Stored records
○ ○ ○
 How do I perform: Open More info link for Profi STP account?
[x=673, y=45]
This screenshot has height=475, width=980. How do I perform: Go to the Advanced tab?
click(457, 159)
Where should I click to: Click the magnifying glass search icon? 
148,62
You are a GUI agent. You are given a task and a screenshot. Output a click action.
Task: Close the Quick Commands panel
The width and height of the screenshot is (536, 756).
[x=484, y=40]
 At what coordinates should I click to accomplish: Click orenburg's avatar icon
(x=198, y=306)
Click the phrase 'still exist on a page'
○ ○ ○
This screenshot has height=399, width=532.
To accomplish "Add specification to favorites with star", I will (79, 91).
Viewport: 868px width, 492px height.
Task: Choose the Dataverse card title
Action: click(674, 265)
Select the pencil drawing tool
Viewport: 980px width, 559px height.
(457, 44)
○ ○ ○
_What to work on_.
Reproduce, character for character, only the lines of the preceding data that start at the line with "Task: Close the Quick Commands panel" and end at the line with "Click the phrase 'still exist on a page'", both included.

_Task response_.
Task: Close the Quick Commands panel
The width and height of the screenshot is (536, 756).
[x=484, y=40]
 At what coordinates should I click to accomplish: Click orenburg's avatar icon
(x=198, y=306)
Click the phrase 'still exist on a page'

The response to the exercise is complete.